**Material provided:**
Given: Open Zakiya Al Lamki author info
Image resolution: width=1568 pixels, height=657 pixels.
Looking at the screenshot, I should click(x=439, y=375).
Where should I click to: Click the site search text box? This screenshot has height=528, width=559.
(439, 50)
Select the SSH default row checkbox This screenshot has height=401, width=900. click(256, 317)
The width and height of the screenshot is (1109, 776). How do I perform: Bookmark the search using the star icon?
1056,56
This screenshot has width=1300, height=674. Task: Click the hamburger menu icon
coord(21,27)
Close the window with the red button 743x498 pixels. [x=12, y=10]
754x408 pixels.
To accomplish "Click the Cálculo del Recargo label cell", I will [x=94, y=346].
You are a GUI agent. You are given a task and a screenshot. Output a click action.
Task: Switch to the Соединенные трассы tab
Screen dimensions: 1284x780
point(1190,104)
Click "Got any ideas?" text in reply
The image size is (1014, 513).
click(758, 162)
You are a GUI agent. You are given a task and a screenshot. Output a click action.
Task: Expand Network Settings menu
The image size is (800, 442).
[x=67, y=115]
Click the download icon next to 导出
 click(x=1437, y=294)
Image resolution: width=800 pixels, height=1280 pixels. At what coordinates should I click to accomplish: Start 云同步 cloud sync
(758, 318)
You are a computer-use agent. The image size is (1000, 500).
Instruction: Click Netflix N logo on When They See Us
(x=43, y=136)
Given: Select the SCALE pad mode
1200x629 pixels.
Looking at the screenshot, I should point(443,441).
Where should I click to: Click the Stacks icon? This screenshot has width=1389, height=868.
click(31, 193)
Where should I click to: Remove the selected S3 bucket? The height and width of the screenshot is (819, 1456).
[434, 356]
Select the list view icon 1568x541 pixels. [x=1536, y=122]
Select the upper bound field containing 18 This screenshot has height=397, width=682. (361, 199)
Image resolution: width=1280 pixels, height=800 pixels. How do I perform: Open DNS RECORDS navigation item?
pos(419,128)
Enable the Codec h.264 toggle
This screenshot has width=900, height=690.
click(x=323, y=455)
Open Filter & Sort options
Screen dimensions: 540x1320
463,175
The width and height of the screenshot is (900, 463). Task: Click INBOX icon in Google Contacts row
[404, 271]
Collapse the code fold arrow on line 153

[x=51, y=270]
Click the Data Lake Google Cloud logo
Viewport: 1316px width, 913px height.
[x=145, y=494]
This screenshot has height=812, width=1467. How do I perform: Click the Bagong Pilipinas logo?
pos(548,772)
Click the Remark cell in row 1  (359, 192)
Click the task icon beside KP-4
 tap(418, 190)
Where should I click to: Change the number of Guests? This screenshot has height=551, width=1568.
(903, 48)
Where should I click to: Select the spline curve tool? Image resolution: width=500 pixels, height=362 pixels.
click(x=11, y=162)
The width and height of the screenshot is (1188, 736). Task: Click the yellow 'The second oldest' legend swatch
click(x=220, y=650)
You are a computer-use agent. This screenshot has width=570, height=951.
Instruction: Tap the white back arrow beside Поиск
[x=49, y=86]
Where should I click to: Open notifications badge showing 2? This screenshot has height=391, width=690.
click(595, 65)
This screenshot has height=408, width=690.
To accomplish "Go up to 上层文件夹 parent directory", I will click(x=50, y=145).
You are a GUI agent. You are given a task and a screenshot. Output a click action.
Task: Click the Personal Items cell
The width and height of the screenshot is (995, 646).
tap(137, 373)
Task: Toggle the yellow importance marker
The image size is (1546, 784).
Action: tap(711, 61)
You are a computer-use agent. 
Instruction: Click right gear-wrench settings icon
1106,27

**Your objective:**
Can you recast the material as a Markdown table with columns Row and Entry, starting at the line that contains "Close the window" and ending at the line that contains "will [x=94, y=346].", numbering each line and skipping blank ones?

**Result of this exercise:**
| Row | Entry |
|---|---|
| 1 | Close the window with the red button 743x498 pixels. [x=12, y=10] |
| 2 | 754x408 pixels. |
| 3 | To accomplish "Click the Cálculo del Recargo label cell", I will [x=94, y=346]. |